Skipping Meals Or Snacks
Not eating can mess with your body’s ability to control your appetite. But it also destroys willpower, which is just as damaging. “Regulating yourself is a brain activity, and your brain runs on glucose,” says Martin Ginis. If you skip breakfast or a healthy snack, your brain doesn’t have the energy to say no to the inevitable chowfest.
So skipping a feed helps turn us into gluttons at night. Your starving brain “just doesn’t have the fuel it needs to keep you on track, monitoring your diet.”
Break it: This one’s easy. Spread your kilojoules out into three meals of about 3000 kilojoules each, and two snacks of 400 to 800 kilojoules each, says Dr Liz Applegate, director of sports nutrition at the University of California at Davis.
Most men who are trying to lose weight still need at least 7200 to 9000 kilojoules a day, says Applegate. More important, change your mindset, she says. Think I’m going to start a new routine, not I’m going to restrict myself. Restriction leads to overeating.
Use the non-diet approach: You’re not denying yourself food, you’re just eating it more slowly. Savouring it. Allowing your body some time so you don’t keep eating when you’re full.
In an experiment published in the Journal of Clinical Endocrinology & Metabolism, 17 healthy men ate 11/4 cups of ice cream.
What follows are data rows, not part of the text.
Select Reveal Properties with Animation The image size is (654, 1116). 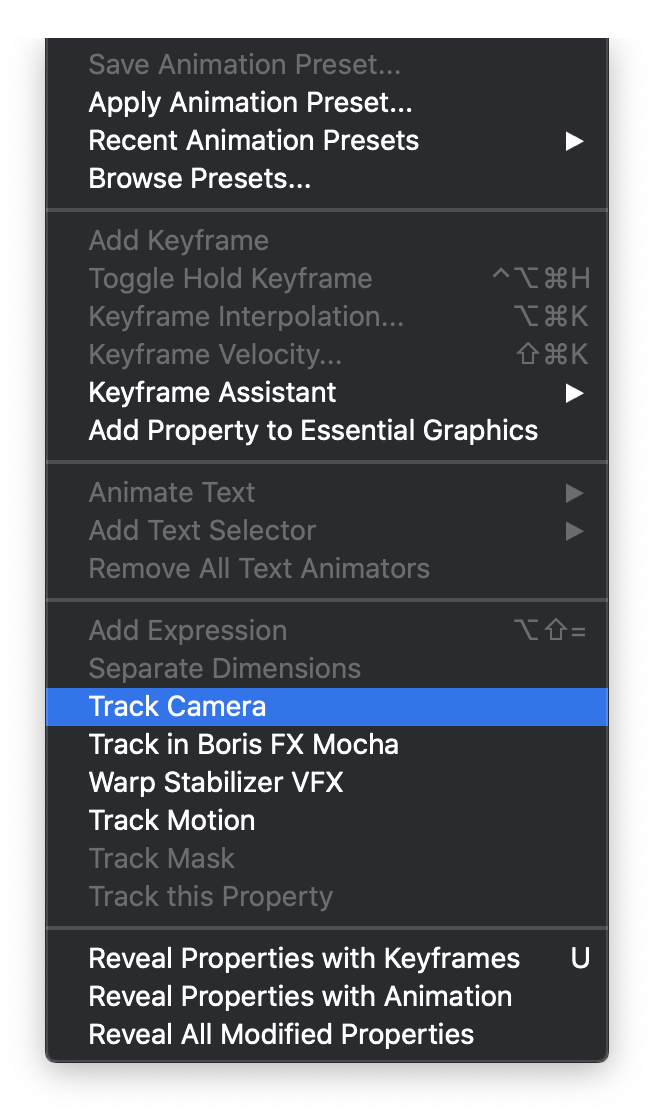[x=300, y=996]
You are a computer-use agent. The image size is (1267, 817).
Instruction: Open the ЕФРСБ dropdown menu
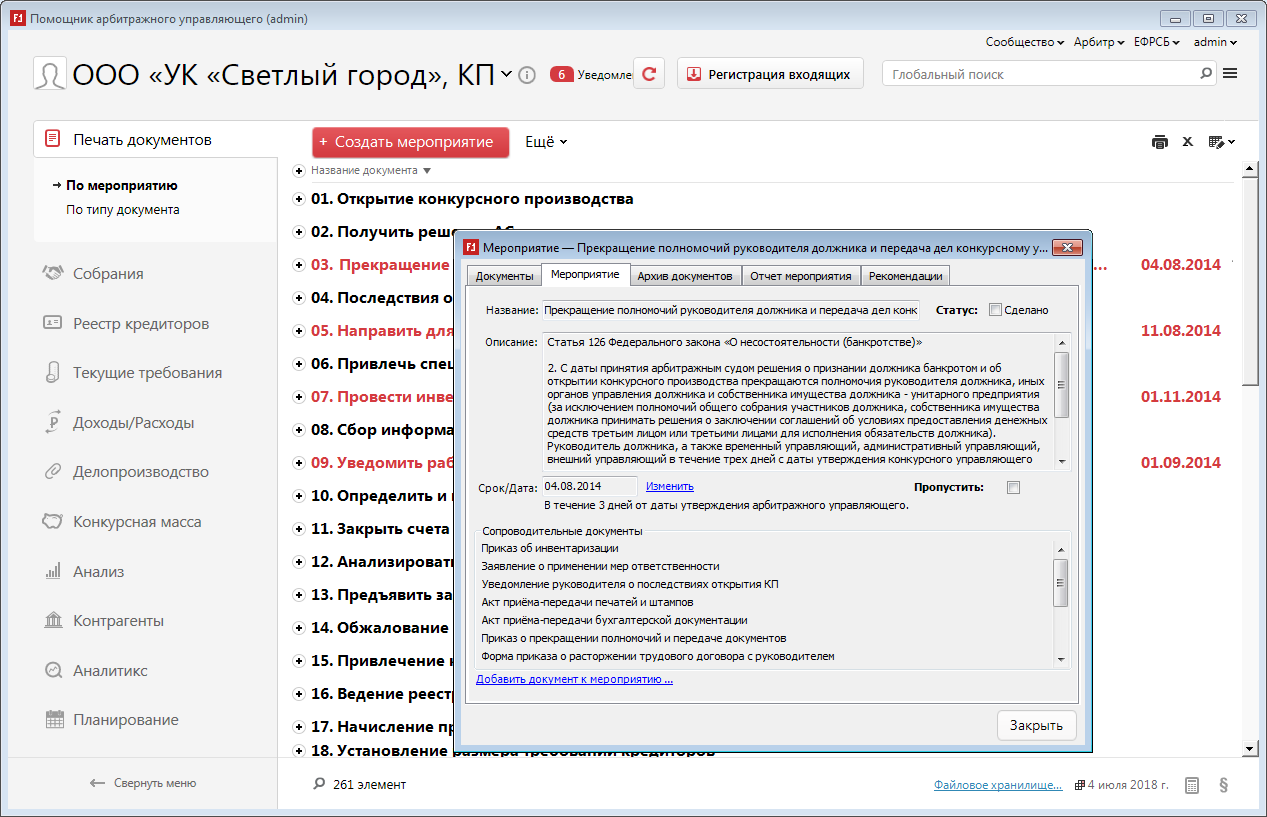click(x=1157, y=42)
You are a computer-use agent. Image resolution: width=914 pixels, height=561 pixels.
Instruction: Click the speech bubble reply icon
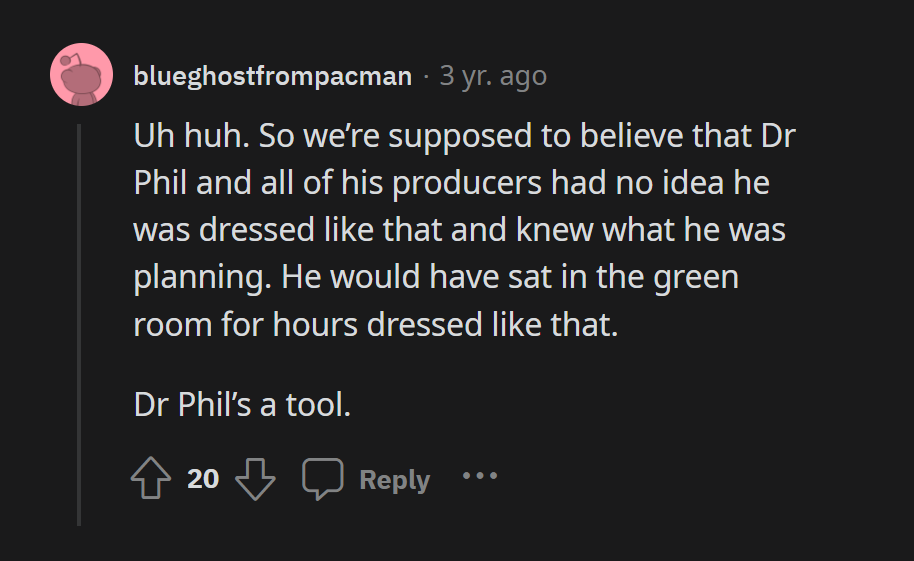(x=323, y=479)
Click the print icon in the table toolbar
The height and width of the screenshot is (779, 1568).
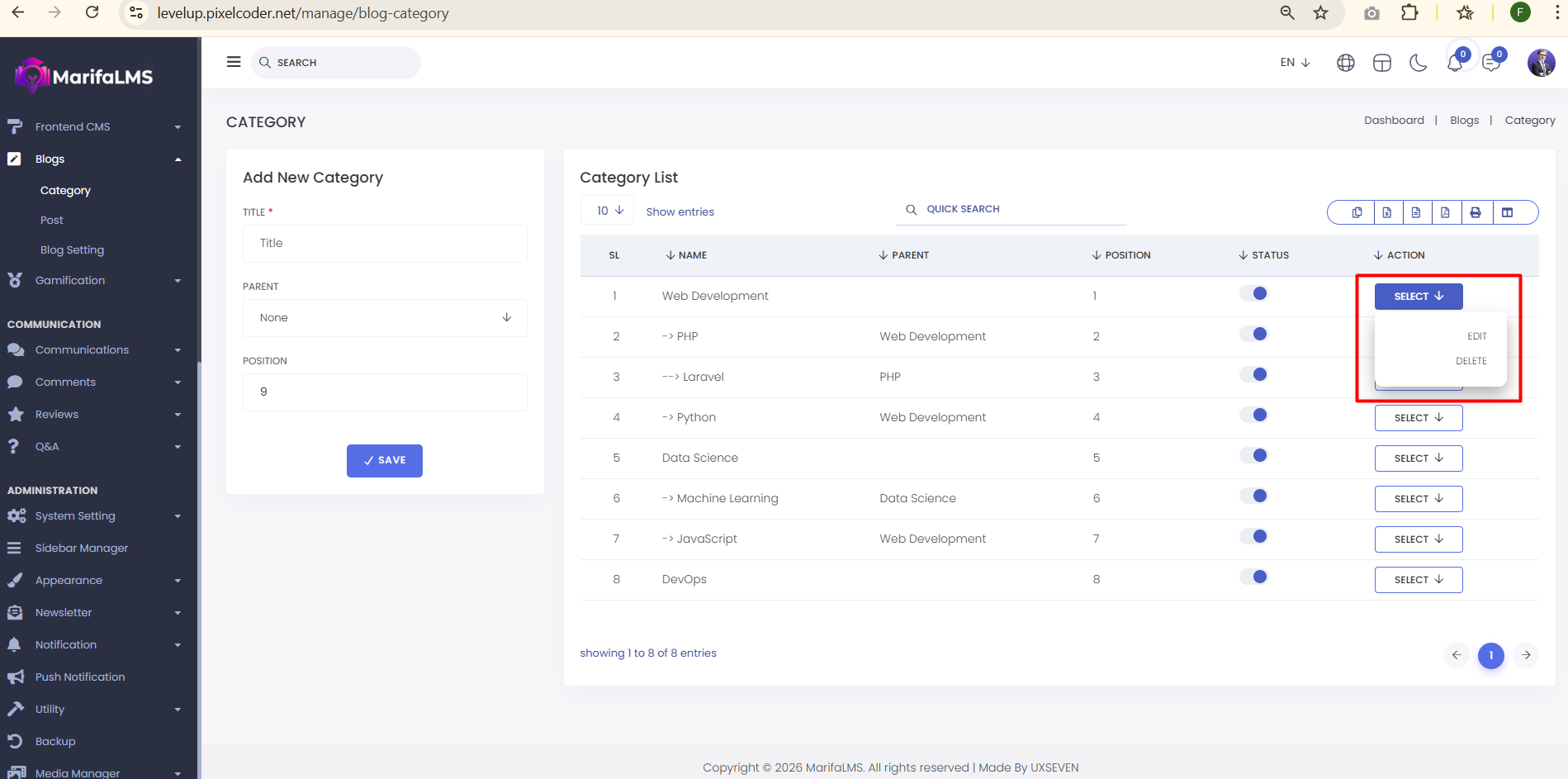coord(1476,212)
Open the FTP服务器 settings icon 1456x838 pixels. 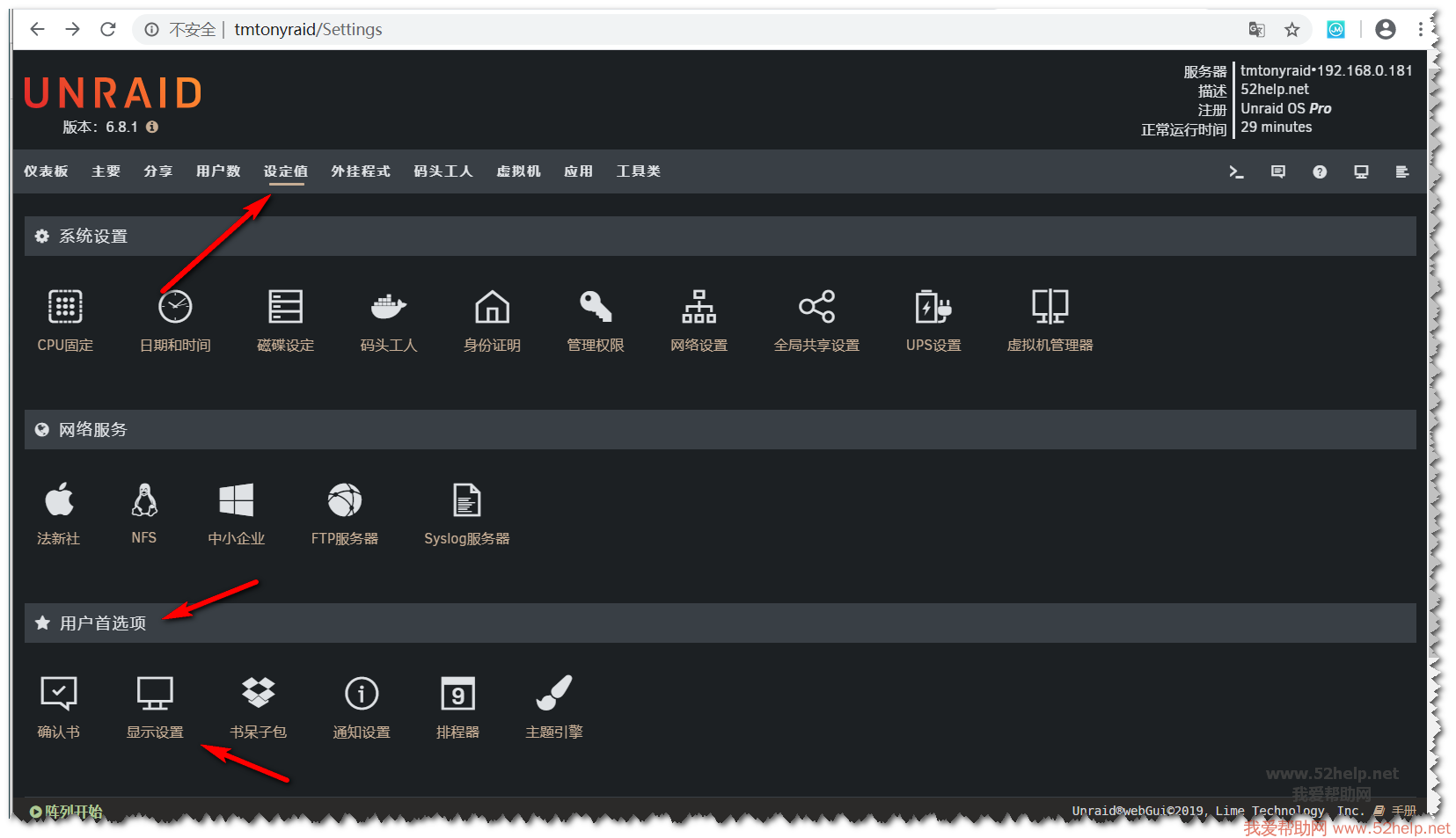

They either scarfed it in 5 minutes or took half an hour to savour it. According to study author Dr Alexander Kokkinos, levels of fullness-causing hormones (called PYY and GLP-1), which signal the brain to stop eating, were higher among the 30-minute men.
In real life, the scarfers wouldn’t feel as full and could be moving on to another course.
Break it: Your body is trying to tell you something, so give it a chance. Slow down and enjoy your food, says Dr. Kokkinos. Put away the newspaper and turn off the TV.
Try this breathing trick from The Yoga Body Diet: Inhale while counting slowly to five; exhale and count slowly to five; repeat three to five times before eating.
A study in a 2009 issue of the Journal of the American Dietetic Association shows that yoga increases mindful eating and results in less weight gain over time.
Pigging out on weekends
Weekend feasts can cause trouble beyond Sunday. In a recent study in the Journal of Clinical Investigation, researchers used rats to examine the effects of palmitic acid on leptin, a hormone that helps regulate appetite. Palmitic acid is found in saturated fat, an ingredient often featured in your favourite weekend grub.
“We found that within 3 days, the saturated fat blunts or blocks the ability of leptin to regulate food intake and body weight,” says study author Dr Deborah Clegg, of the University of Texas Southwestern medical center. So a Friday to Sunday of burgers, fries, and wings may prime your brain to overeat on Monday.
Break it: You don’t have to go cold turkey (though turkey on whole wheat is always smart). McDaniel suggests that your reward for a healthy week should be one cheat meal, not an entire weekend of them.
After all, having an all-you-can-eat weekend is like eating poorly for nearly 30 percent of your week. That means you’d be eating well just 70 percent of the time. We call that a C minus. Do you really want below-average results?
Gorging on salt
Sodium causes us to eat unconsciously. It adds up fast: popcorn at the movies, chips during the game, peanuts at the bar.
Break it: Salt cravings go away after a couple of weeks on a reduced-salt diet, says Dr Thomas Moore, an associate provost at Boston University medical center.
Not many men can replace their favourite snacks with carrots or celery, but give them a try: The crunch may be what you crave.
Otherwise, try small amounts of low-sodium chips and pretzels. As you’re cooking a dish, skip the salt and, if you want, add just a dash at the table.
“Salt added to the surface of a food item is far more noticeable than the same amount of salt cooked into a recipe,” says Dr. Moore. A slow reduction of your salt habit pays off in fewer cravings, he says.
Alcohol, that is. Here’s an exercise to start tonight: Write down how much beer, wine, and other drinks you consume in a week. (Use that cocktail napkin.) You may surprise yourself.
Calculate the kilojoules and expect another surprise. A reasonable-sounding two beers a night can mean more than 8300 kilojoules a week—almost an extra day’s worth. It can take more than 2 hours of running to burn that off. Besides the empty kilojoules, booze undermines your willpower, says registered dietician, Dawn Jackson Blatner, spokeswoman for the American Dietetic Association. Which leads to impulse orders of, say, Buffalo wings.
Break it: Try quitting—for just a week. Check your weight and how your pants fit. See if you can live on less. When you do drink, switch to lower-carb dry red wine (about 4 grams of carbohydrates compared with almost 13 in a regular beer) or low-carb beer.